Нить разговора снова готова была прерваться; но солдат, должно быть умилосердившись над нами, произнес:

– Во время крестьянства, так тогда много нас потаскали… По Поволожю…

– Много? – спросил дьячок.

– Потаскали довольно!

– Что ж, усмирять, что ли?

– Усмирять. Усмирение было…

– Ну и что же, много было хлопот?

– Нет, настоящего ничего почесть не было… чтобы, например, битвы али что… Так!

– Ну как же вы?

– Ну придем, получаем от помещика угощение…

– Угощенье?

– Как же! один нам выставил шесть коров!

– Шесть?

– Шесть коров; да, как же? выставил!

– Н-ну?

– Ну пришли. Стали за селом. Бабы, девки разбежались: думали – какое безобразие от солдат будет…

– Ишь ведь бестолочь!

– Разбежались все, кто куда… А мужики с хлебом-солью к нам пришли, думали – мы им снизойдем. Хе-хе!

– То-то дурье-то, и-и!

– Уж и правда, дурье горе-горькое! Я говорю одному: «Вы, говорю, ребята, оставьте ваши пустяки! Мы шутить не будем; нам ежели прикажут, мы ослушаться не можем, а вам будет очень от этого дурно…» – «Против нас, говорит, пуль не отпущено…»

– Вот дубье-то!

– Говорит: «не отпущено пуль…» Я говорю: «а вот увидите, ежели не покоритесь…»

– Ну и что же?

– Ну обнаковенно – непокорство… И шапок не снимают! Начальство делает команду: «Холостыми!» Как холостыми-то мы тронули, никто ни с места! Загоготали все, как меренья! «Го-го-го! Пуль-нет…» – «Нет?» – «Нет!» – «Ну-ко!» скомандовали нам. Мы – ррраз! Батюшки мои! Кто куда! Отцу родному и лихому татарину, и-и-и… А-а!.. Вот тебе и пуль нету!

– А-а!.. Не любишь?

– Вот те пуль нету!..

– Ха-ха-ха!.. То-то дураки-то!.. Нету пуль! И заберется же в голову!
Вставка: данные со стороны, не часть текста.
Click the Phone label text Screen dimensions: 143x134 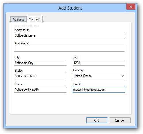20,84
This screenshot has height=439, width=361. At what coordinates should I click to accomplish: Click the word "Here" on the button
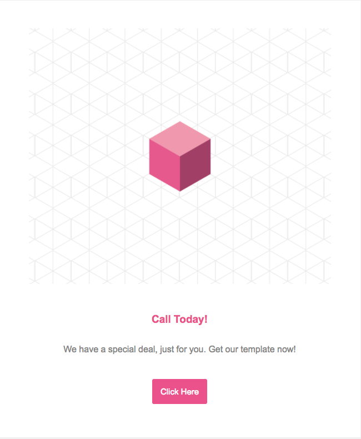click(189, 392)
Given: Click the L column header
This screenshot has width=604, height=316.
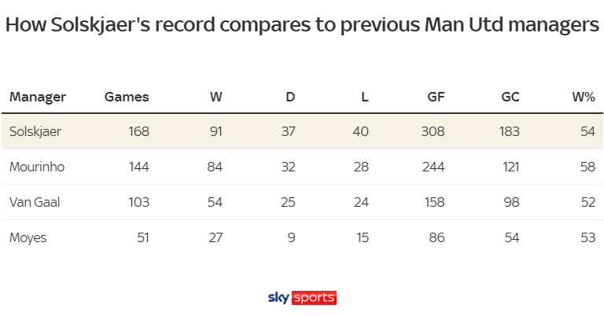Looking at the screenshot, I should [x=364, y=97].
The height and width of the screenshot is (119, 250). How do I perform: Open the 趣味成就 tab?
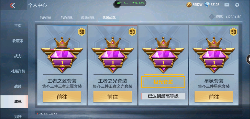(x=88, y=18)
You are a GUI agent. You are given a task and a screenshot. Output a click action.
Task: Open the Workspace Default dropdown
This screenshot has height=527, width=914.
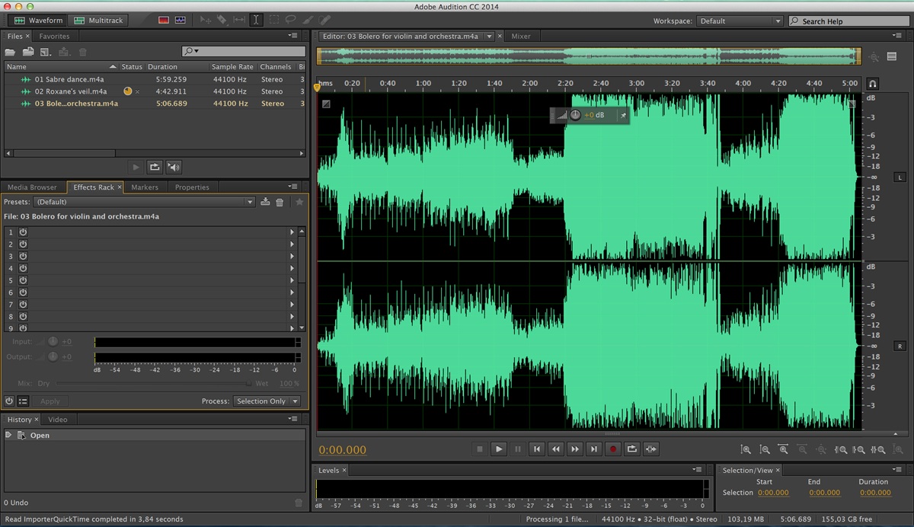[x=740, y=21]
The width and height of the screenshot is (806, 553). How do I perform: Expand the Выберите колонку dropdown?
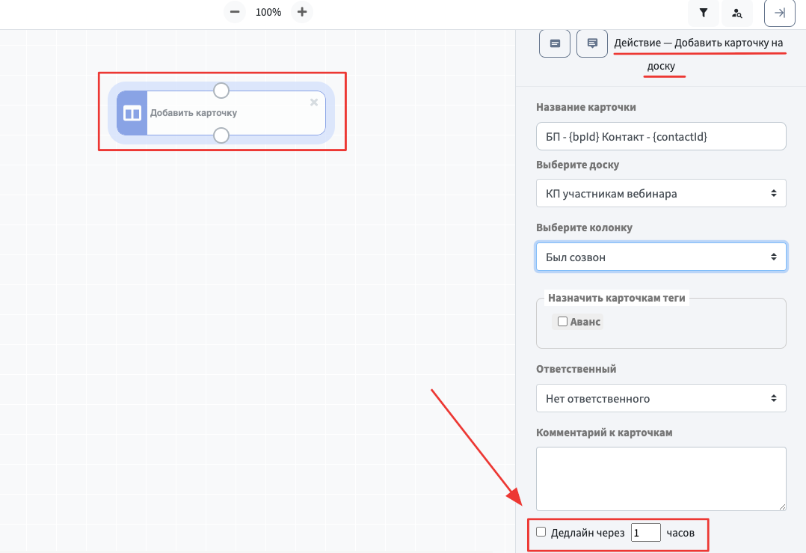[661, 257]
– После-то уж схватились… да уж!..

– Уж это завсегда схватятся!..

– То-то глупые-то, прости, господи! – сказал дьячок. – Какую иной раз заберут в голову ахинею, хоть что хошь, ничего не выбьешь! Ведь какую кашу иной раз заварят! Вот в нашем селе и посейчас идет суматоха с мужиками… Того и гляди доведут до беды… Ей-богу!

– А то что же? – сказал солдат. – Не будешь соблюдать, что показано, за это тебя по голове гладить не будут, будь покоен…

– И, ей-богу, так! Вот хоть у нас…

– Далеко ли?

– Здешнего уезду, верст тридцать… Село Покровское. Так у нас, я тебе скажу, вот уж который месяц идет бестолочь… Просто покою нет! Да ведь что они денег-то извели! Ведь страсть! А почему? Шут их знает!

– Порядку не знают. Больше ничего.

– Именно! Теперь на одних ходоков сколько они прогусарили денег. Посылают ходока, такого же бессловесного, как и сами: ходит, ходит, придет ни с чем… А теперь как ходок в город – и простись!

– Я одного такого ходока встретил, – сказал я. – Не знаю, от вас ли.

– Где вы встретили?

– В городе, недели полторы тому назад.

– Ну наш, наш! Ну наш! Это наши!

– Белокурый?

– Ну наш, наш, Демьян! Теперь он в теплом месте сохраняется…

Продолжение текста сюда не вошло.